Вспомнив дурацкий мотивчик, я решил навестить Скорпиона. Мой канонерщик номер два предавался меланхолии. Он возлежал средь разбросанных дискет, устремив взгляд в потолок и медленно уничтожая пунцовые ягоды вишни. Я постоял минутку в дверях, а затем поинтересовался:
— И что сие должно означать? Когда твои товарищи сбились с ног, организовывая экспедицию, ты валяешься на тахте и стреляешь косточками в светильник.
В ответ на это замечание Скорпион вынул изо рта очередной снаряд и прицелился в меня:
— Скажи мне, прежде чем я отправлю тебя на фабрику регенерации, есть ли толк в наших барахтаньях?
Он состроил разочарованное лицо — очевидно, я не прельщал его в качестве мишени — и положил косточку в стакан.
— О чем ты? — спросил я.
— Ох...
Скорпион отмахнулся, медленно поднялся, взял полотенце и вышел прочь.
Обычно такие приступы меланхолии, или ленивости, каких определял сам канонерщик, являлись следствием прослушивания записей древних песнопений, столь трепетно собираемых и реставрируемых Скорпионом. Поэтому я подошел к кристаллофону и включил воспроизведение. Послышалась оркестровая обработка гитары, и давно ушедший от нас бард почти речитативом захрипел:
— Вот уже нам отпели молитвы, отпустили семь смертных грехов. До отказа взрывчаткой набиты трюмы наших, без цифр бортов. Лишь появится в небе светило, мы уйдем собирать урожай. Нам не роют сырые могилы, нам при жизни дают пропуск в рай.

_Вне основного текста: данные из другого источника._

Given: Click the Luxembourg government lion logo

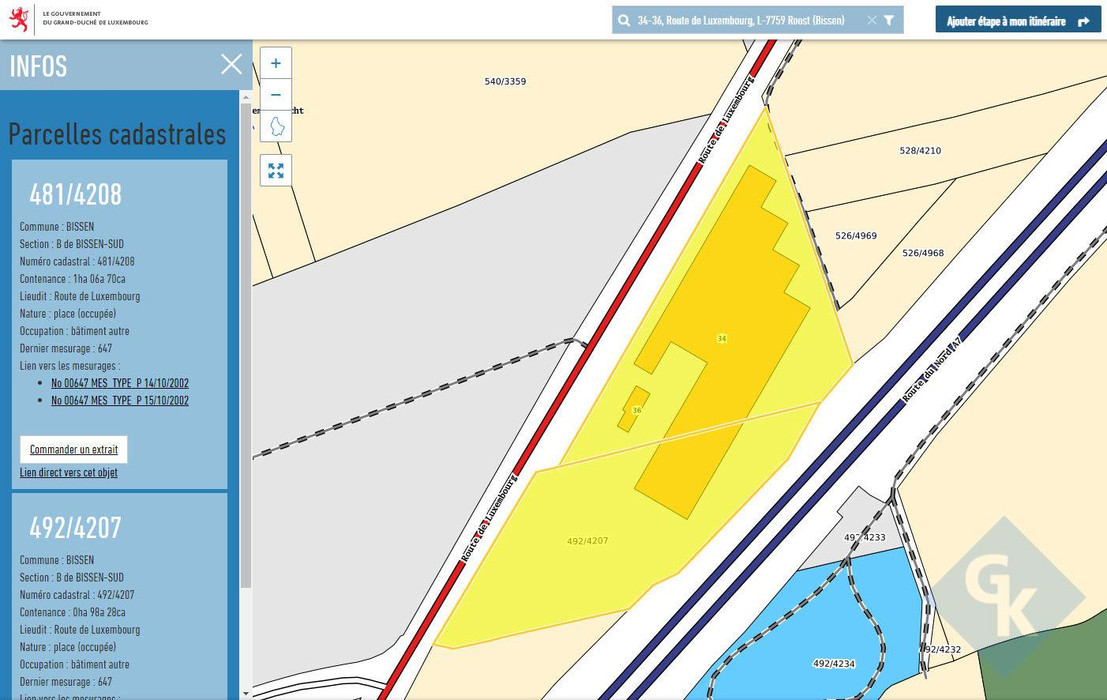Looking at the screenshot, I should (19, 18).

Вот уже ты броню в перекрестье поймал, и мотор заревел, и мотор зарыдал. В этом вихре стальном ты найдешь, что искал. В этом взрыве начало начал. Взвизгнул воздух шальной, небо бьет синевой, все прощайте — мы славно играли с судьбой... Вот он берег стальной, берег жизни лихой, берег жизни, которую мы до конца не узнали.